Inventory management ER diagram
Products, stock levels, warehouses, and orders in a supply chain system.
Every ecommerce or supply chain system has to answer the same question: do we have the product in stock, and if so, where is it? This template models the essential relationships: Products and their prices, Stock Levels tracking quantity in each Warehouse, Customer Orders containing Order Items, and Shipments that fulfill those items. The schema separates stock levels by warehouse, so you can see how many units of a SKU exist in each location — critical for deciding which warehouse fulfills each order.
When to use this template
- Building a fulfillment system — architects and engineers can see at a glance how stock is tracked, where reorder logic lives (Stock Levels.reorder_point), and how orders connect to shipments.
- Multi-warehouse strategy discussions — product and ops teams can discuss inventory allocation: which products go to which warehouses, how to handle regional demand, and what happens when a warehouse runs out.
- Database design reviews — the diagram shows why quantity lives in Stock Levels, not Products; why Shipments is separate from Orders; and where to add indexes (product_id on Stock Levels, warehouse_id on Shipments).
How to adapt it
Extend the schema to match your operations:
- Add a Suppliers table and a Purchase Orders table to track incoming stock and restock lead times — Warehouses receives purchase orders when Stock Levels falls below reorder_point.
- Insert a Fulfillment Events table with timestamps (picked, packed, shipped, delivered) so you can track the journey from warehouse to customer.
- Add a Locations entity if warehouses have multiple shelves or bins — Stock Levels then references both a warehouse and a location within it.
Visual edits regenerate clean Mermaid code, so you can refine the schema with your team and drop it into your database documentation or system design docs.
Mermaid code
Copy it anywhere Mermaid is supported — GitHub, Notion, or your docs.
erDiagram
PRODUCTS ||--o{ STOCK_LEVELS : tracks
STOCK_LEVELS }o--|| WAREHOUSES : "stored in"
WAREHOUSES ||--o{ SHIPMENTS : dispatches
ORDERS ||--o{ ORDER_ITEMS : contains
ORDER_ITEMS }o--|| PRODUCTS : "requests"
SHIPMENTS }o--|| ORDER_ITEMS : fulfills
PRODUCTS {
int product_id PK
string sku
string name
decimal price
}
STOCK_LEVELS {
int stock_id PK
int product_id FK
int warehouse_id FK
int quantity_on_hand
int reorder_point
}
WAREHOUSES {
int warehouse_id PK
string name
string location
}
ORDERS {
int order_id PK
int customer_id FK
timestamp created_at
string status
}
ORDER_ITEMS {
int order_item_id PK
int order_id FK
int product_id FK
int quantity
}
SHIPMENTS {
int shipment_id PK
int warehouse_id FK
int order_id FK
timestamp shipped_at
}
Frequently asked questions
- What does an inventory management ER diagram show?
- It maps the core entities in a supply chain system: Products (what you sell), Stock Levels (how many units you have of each product in each warehouse), Warehouses (where stock is stored), Orders (customer requests), Order Items (the products in each order), and Shipments (fulfillment from warehouse to customer).
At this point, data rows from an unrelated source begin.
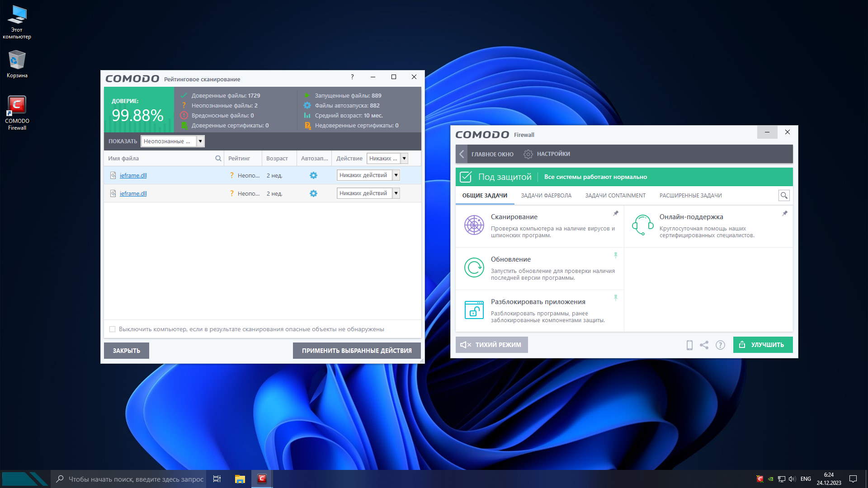868x488 pixels.
Task: Open the second ieframe.dll file link
Action: [133, 194]

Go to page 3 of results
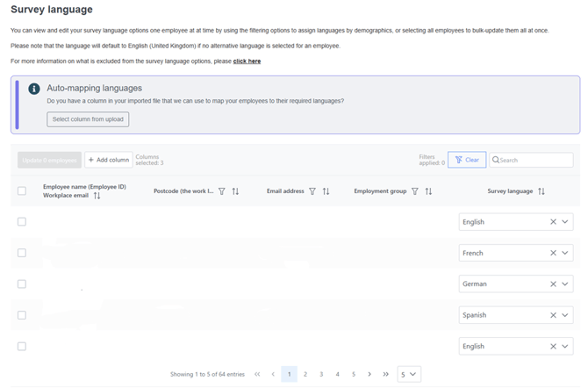(321, 374)
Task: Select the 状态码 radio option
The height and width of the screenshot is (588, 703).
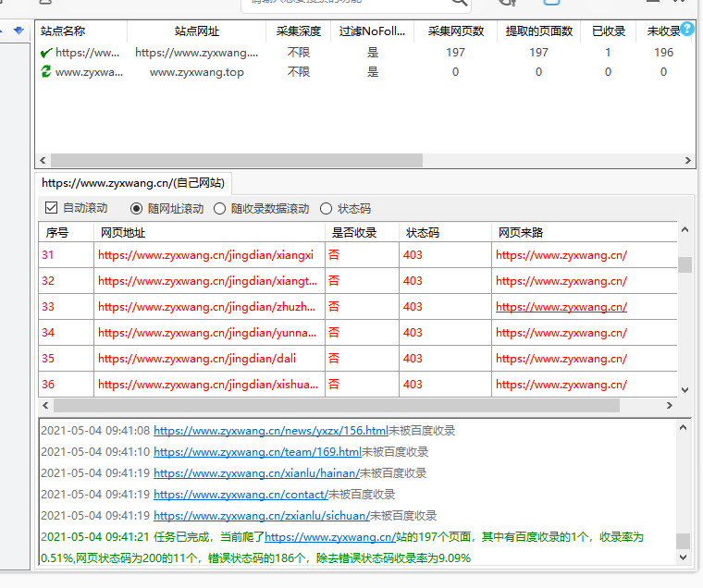Action: [x=327, y=209]
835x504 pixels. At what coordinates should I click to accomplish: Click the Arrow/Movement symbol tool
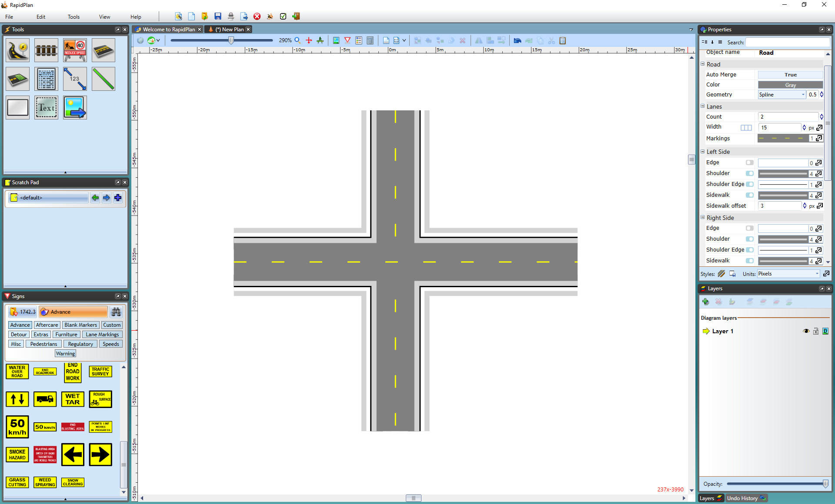tap(74, 107)
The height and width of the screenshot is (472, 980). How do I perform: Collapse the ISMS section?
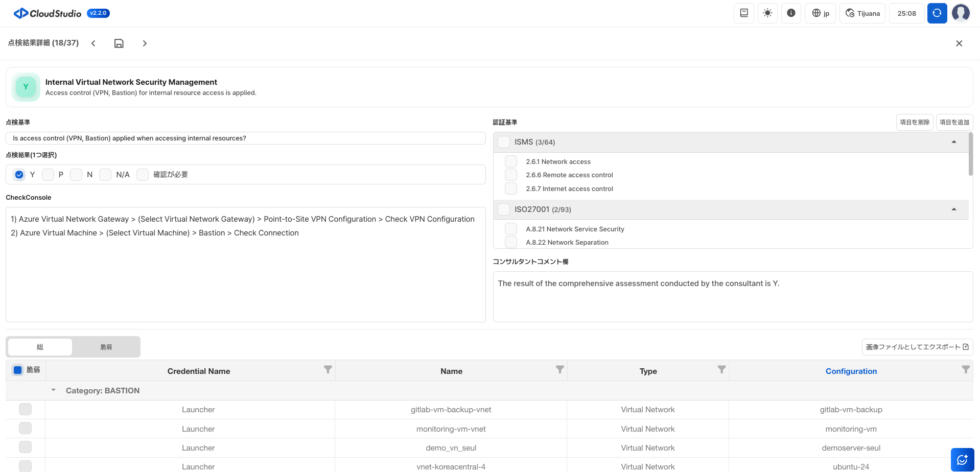tap(953, 142)
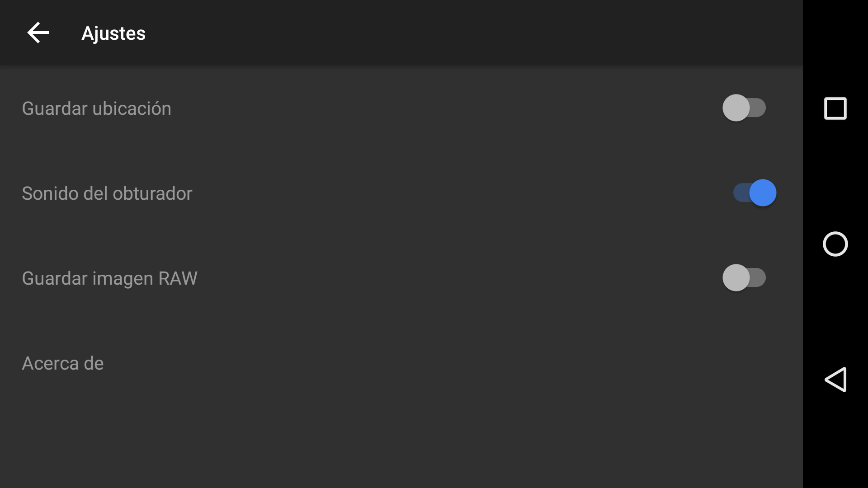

Arrows show relationships — for example, Stock Levels tracks which warehouse holds how many units of each product, and Shipments fulfill Order Items.
- Why separate Stock Levels from Products?
- Because the same product can exist in multiple warehouses with different quantities. If you stored quantity directly on the Product table, you'd have one number per product, not per warehouse. The Stock Levels table lets you track quantity-on-hand and reorder thresholds independently for each product-warehouse combination, which is essential for multi-location fulfillment.
- What is a reorder point and why is it in the database?
- The reorder point is a quantity threshold — when on-hand stock falls below it, it's time to purchase more. Storing it in the database lets your system automatically trigger a purchase order or alert the warehouse manager. Different products have different reorder points: fast-moving items might reorder at 100 units; slow-moving items at 10.
- How do I extend this diagram to handle backorders or multi-step fulfillment?
- For backorders, add a relationship from Orders to a Backorders table tracking unfulfilled quantity and expected restock date. For multi-step fulfillment (pick, pack, ship), add a Fulfillment Events table with a timestamp and status for each stage. Both fit naturally and keep the core ER diagram readable.